Van Thielen produced multiple garland paintings in collaboration with other artists. His collaborators included his brother-in-law Erasmus Quellinus II, Nicolas de Largilliere, Jan van Balen, Frans Francken the Younger, Cornelis Schut and Cornelis van Poelenburch. The cartouches in the garlands typically depict religious or mythological themes. Unlike his master Seghers whose flower garlands are dynamic, van Thielen arranged the flowers and leaves of his flower garlands in a regular manner.

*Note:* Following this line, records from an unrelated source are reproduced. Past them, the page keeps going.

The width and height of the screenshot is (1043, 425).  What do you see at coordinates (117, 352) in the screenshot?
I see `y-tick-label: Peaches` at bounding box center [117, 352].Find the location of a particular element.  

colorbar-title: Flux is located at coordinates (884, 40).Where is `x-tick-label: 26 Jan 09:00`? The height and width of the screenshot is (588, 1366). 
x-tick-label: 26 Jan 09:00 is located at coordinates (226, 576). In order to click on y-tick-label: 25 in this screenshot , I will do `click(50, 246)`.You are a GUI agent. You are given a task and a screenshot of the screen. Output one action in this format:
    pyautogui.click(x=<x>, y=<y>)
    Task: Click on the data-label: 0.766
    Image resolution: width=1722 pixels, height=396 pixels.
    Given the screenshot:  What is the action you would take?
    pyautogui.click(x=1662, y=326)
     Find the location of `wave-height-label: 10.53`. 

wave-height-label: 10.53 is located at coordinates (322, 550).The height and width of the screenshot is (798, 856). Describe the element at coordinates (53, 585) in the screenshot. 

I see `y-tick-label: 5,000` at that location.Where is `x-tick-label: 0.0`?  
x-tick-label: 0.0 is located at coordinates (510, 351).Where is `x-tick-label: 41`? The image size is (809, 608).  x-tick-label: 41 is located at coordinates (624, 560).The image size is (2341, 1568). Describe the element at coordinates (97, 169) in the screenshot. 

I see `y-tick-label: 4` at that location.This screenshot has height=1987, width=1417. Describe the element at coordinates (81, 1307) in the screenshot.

An example of a collaboration of van Thielen and Quellinus on a garland painting is a Stone Cartouche with the Virgin and Child in a Garland of Flowers (Chrysler Museum of Art) (1651), which is signed by both artists. Van Thielen painted the flower garland while his brother-in-law Erasmus Quellinus painted the cartouche. The cartouche painted by Quellinus in grisaille represents sculptures of the Virgin and Christ Child subduing the serpent. The serpent clutches the apple of Original Sin. The intricate stone cartouche is crowned at the upper corners with a pair of swans. Van Thielen painted ivy (a symbol of death, remembrance and eternal life) into the cartouches and added a variety of flowers: roses, jasmine, daffodils, snow drops, hydrangea, nasturtium, apple blossoms, anemones. Each flower alludes to the virtues of the Virgin and Child. Van Thielen also added moths and butterflies, which are symbols of the resurrection of Christ and his triumph over death. As the flowers include both spring and summer blooms, they are not based on a real-life bouquet. They symbolize the eternal virtues of the Virgin and Child.

==Collections==
The Ashmolean Museum (University of Oxford), the Fitzwilliam Museum (University of Cambridge), the Honolulu Museum of Art, the National Gallery of Art (Washington D.C.) and the Pinacoteca di Brera (Milan) are among the public collections holding paintings by Jan Philip van Thielen.